Monday, 20 August 2012: 4:00 PM
Priest Creek C (The Steamboat Grand)
It is well known that the prediction of topographically-forced phenomena such as mountain waves is very sensitive to the properties of the upstream flow, namely the cross-barrier wind speed and static stability. Mountain waves are an example of a class of threshold phenomena that may develop or change regimes (e.g., breaking, nonlinear, etc.) when the basic properties of the upstream flow change through relatively small perturbations induced by the synoptic-scale or mesoscale flow. In this study, we focus on mountain waves generated by the Southern Andes, in part motivated by satellite observations that suggest this region in winter contains the largest stratospheric gravity wave (GW) amplitudes on the planet. Additionally, a new field program is being proposed, the Southern Andes ANtarctic GRavity wave InitiAtive (SAANGRIA), that would employ the new NSF/NCAR GV (NGV) research aircraft from a base near the southern tip of South America in a 10-week field measurement campaign from late June to early September, 2012. This region, spanning the southern Andes, Drake Passage, and Antarctic Peninsula, is unique in that strong surface and upper-level winds in winter permit GWs to propagate to very high altitudes. Given the large-amplitude GWs that propagate routinely into the middle atmosphere, the region offers an ideal natural laboratory for studying the multi-scale predictability of GWs and their upscale influence on the larger-scale circulation, which is one of the objectives of SAANGRIA. Ensemble- and adjoint-based tools will be used to guide targeted observations over the Pacific Ocean upstream of the Andes in order to test predictability theories and methods of predictability analysis during SAANGRIA.
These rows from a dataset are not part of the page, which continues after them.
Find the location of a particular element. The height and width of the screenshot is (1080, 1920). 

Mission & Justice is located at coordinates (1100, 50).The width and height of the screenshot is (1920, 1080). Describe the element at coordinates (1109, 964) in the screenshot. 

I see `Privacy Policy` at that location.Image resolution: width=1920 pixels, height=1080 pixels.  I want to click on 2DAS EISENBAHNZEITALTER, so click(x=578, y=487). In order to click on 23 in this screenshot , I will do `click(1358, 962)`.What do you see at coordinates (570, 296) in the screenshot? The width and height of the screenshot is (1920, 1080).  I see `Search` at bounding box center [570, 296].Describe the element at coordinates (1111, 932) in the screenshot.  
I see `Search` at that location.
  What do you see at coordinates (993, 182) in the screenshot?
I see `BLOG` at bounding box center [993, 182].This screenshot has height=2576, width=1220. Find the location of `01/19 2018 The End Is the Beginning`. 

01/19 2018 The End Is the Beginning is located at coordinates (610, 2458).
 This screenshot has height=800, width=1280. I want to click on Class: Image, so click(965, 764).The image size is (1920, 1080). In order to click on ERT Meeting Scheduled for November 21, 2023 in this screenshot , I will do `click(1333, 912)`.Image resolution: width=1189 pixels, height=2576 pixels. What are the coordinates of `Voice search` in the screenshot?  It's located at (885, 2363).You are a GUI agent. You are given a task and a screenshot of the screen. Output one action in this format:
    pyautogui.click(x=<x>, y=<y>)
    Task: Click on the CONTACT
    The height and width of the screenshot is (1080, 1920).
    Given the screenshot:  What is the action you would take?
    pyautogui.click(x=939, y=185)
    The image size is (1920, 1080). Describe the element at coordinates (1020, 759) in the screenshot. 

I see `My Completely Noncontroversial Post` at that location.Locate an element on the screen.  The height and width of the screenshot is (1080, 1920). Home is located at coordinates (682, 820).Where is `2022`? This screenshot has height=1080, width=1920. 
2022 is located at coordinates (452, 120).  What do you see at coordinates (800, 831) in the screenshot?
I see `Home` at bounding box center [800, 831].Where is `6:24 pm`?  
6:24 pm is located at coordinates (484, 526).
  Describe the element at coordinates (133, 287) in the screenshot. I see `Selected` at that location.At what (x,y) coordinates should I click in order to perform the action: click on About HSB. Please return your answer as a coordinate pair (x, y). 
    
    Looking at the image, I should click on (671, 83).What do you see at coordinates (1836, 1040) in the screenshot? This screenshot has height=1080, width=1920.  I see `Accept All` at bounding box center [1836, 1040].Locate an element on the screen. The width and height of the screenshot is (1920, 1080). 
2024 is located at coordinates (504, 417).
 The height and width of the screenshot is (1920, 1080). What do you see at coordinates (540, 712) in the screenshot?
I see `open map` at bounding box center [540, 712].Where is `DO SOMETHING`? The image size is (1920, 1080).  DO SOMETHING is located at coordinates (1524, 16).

In this study, the nonlinear, adjoint and tangent linear models for the atmospheric portion of the nonhydrostatic Coupled Atmosphere/Ocean Mesoscale Prediction System (COAMPS) are used to explore the mesoscale sensitivity and predictability characteristics associated with airflow impinging on the Southern Andes. We analyze results from real world simulations during Aug.-Sep. 2008 and 2009, as well as idealized simulations. Results indicate that the 24-h forecast cross-mountain winds and mountain wave response are very sensitive to the initial state and in particular to synoptic-scale and mesoscale characteristics of mid-latitude cyclones. The mountain waves and cross-mountain winds are most sensitive to upstream features in the initial state that are present in the lower troposphere. The results indicate that predictability of mountain waves are limited by rapid perturbation growth on multiple scales. On the synoptic-scale, rapid growth associated with baroclinic waves impact the stability and cross barrier wind speed upstream of the Andes. On the smaller scales, the mountain waves are predominantly influenced by the wave launching conditions (upstream stratification, crest-level wind shear). We also examine the gravity wave sensitivity to the horizontal and vertical shear in both the real data and idealized frameworks.